Mutiara

Mengislamkan Negara, Bukan Negara Islam

Menurut Harun Nasution Pancasila merupakan hadiah masyarakat muslim kepada bangsa Indonesia. Pancasila adalah bukti kesuksesan politik Indonesia, karena Pancasila adalah pengorbanan terbesar masyarakat muslim untuk tidak mencamtumkan namanya di dalamnya.

Harun Nasution adalah pembaru pemikiran Islam pada abad ke-20. Mantan rektor Institut Agama Islam Negeri (sekarang Universitas Islam Negeri) Jakarta ini berpendapat bahwa Islam merupakan agama yang dapat selalu diperbarui. Menurut dia, Alquran hanya sedikit memuat ayat yang bersifat qathi’i    (pasti), dan lebih banyak yang bersifat dzanni (dugaan). Ini yang membuat pemikiran tentang pembaruan Islam sangat terbuka. Ajaran agama yang bersifat wajib seperti salat lima waktu memang merupakan suatu yang harus dijalani tanpa perlu dipertanyakan karena bersifat qathi’i. Namun, salat dengan menggunakan mikrofon atau teknologi lainnya adalah suatu yang dibolehkan, karena bersifat dzanni. Dengan adanya persinggungan dengan teknologi inilah, semestinya Islam berkembang. Tanpa itu, Islam akan selalu dianggap kuno atau ketinggalan zaman.

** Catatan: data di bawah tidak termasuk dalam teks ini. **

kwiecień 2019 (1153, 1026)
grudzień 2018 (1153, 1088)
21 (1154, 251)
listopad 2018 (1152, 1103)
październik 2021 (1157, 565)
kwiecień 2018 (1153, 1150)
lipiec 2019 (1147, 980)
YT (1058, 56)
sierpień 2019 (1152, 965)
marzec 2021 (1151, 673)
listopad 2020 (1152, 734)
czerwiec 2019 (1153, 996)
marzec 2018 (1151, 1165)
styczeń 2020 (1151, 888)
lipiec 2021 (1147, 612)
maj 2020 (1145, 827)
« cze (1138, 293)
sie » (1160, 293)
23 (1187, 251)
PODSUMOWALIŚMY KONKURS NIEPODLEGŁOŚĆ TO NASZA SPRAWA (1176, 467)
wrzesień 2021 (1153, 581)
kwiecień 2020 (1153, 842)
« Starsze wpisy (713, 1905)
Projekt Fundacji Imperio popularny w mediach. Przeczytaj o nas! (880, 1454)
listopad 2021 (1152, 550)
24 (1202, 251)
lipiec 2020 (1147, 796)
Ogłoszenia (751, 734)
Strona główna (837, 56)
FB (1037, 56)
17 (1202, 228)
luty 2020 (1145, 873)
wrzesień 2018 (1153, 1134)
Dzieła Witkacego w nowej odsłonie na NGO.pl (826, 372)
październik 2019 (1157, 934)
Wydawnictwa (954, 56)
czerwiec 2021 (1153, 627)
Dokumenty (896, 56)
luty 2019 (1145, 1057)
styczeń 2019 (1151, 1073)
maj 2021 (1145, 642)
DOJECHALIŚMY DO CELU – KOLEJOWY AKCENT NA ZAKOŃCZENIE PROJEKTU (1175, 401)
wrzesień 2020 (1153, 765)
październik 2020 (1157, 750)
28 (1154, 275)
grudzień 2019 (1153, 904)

Lebih jauh, Harun Nasution menegaskan bahwa rasionalisme akal adalah kekuatan yang patut dihargai. Hal ini terbukti pada masa kejayaan Islam abad pertengahan. Ia yakin bahwa Alquran dan hadis Nabi adalah dua pedoman manusia untuk menggunakan akalnya. Maka, ia menawarkan aliran teologi Muktazilah yang sangat menghargai kekuatan akal dan lebih terbuka. Meskipun begitu, ia juga pernah mengkritik aliran teologi yang dianggap sebagai bapak ilmu kalam ini, karena tidak toleran dalam menanggapi perbedaan pendapat. Harun Nasution menganjurkan umat Islam Indonesia untuk melakukan ijtihad dan menjauhi taklid (melakukan sesuatu tanpa tahu dalilnya). Pemikiran itulah yang membuat Harun Nasution dianggap sebagai tokoh pembaharu Islam di Indonesia..

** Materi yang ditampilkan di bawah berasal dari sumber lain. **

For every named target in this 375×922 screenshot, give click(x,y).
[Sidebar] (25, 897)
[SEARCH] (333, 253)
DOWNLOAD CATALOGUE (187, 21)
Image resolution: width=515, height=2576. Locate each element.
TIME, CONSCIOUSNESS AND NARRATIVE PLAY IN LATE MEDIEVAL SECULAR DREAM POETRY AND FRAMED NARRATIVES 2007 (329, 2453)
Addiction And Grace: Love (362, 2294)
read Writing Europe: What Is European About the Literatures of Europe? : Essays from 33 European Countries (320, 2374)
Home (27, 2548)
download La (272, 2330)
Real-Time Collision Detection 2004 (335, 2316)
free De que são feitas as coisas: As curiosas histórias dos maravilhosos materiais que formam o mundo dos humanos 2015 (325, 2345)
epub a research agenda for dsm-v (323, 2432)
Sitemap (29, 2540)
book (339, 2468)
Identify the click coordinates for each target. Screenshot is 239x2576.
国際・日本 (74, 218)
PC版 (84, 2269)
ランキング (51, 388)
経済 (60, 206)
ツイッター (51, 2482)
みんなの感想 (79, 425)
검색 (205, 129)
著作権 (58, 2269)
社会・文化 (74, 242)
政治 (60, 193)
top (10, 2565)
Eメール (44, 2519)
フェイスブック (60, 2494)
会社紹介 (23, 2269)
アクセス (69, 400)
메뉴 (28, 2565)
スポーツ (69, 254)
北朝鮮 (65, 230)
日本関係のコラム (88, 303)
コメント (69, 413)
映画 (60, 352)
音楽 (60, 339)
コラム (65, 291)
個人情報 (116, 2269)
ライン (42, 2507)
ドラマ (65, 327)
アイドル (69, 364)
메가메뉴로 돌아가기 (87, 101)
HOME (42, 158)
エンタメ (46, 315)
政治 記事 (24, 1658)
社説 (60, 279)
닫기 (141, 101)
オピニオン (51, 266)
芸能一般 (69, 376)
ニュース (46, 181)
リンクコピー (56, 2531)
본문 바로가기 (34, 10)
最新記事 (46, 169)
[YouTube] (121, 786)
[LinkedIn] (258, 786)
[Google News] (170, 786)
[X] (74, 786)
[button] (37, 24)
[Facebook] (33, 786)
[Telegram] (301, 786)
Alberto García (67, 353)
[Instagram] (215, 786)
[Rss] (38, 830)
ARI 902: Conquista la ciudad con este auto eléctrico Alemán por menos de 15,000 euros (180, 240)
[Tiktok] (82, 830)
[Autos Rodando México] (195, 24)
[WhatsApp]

Harun Nasution dilahirkan pada 23 September 1919 di Pemangsiantar, Sumatera Utara. Ayahnya, Abdul Jabbar Ahmad, adalah seorang pedagang kaya. Selain belajar di lembaga formal, yaitu HIS (Hollandsch-Inlandsche School) dan MULO (Meer Uitgebreid Lager Onderwijs), Harun Nasution juga belajar mengaji setiap sore dan maghrib hingga isya di rumahnya. Setelah lulus dari MULO ia masuk ke MIK (Modern Islamietische Kweekschool) Sumatera Barat. Mula-mula oragtua Harun menginginkan anak mereka belajar di Mekah. Namun, Harun sendiri merasa tidak betah di Mekah, dan mengirimkan “ultimatum”, bila ia tidak dipindahkan ke Mesir, ia bersedia menjadi sopir. Maka, kedua orangtuanya mengizinkan Harun belajar ke Mesir.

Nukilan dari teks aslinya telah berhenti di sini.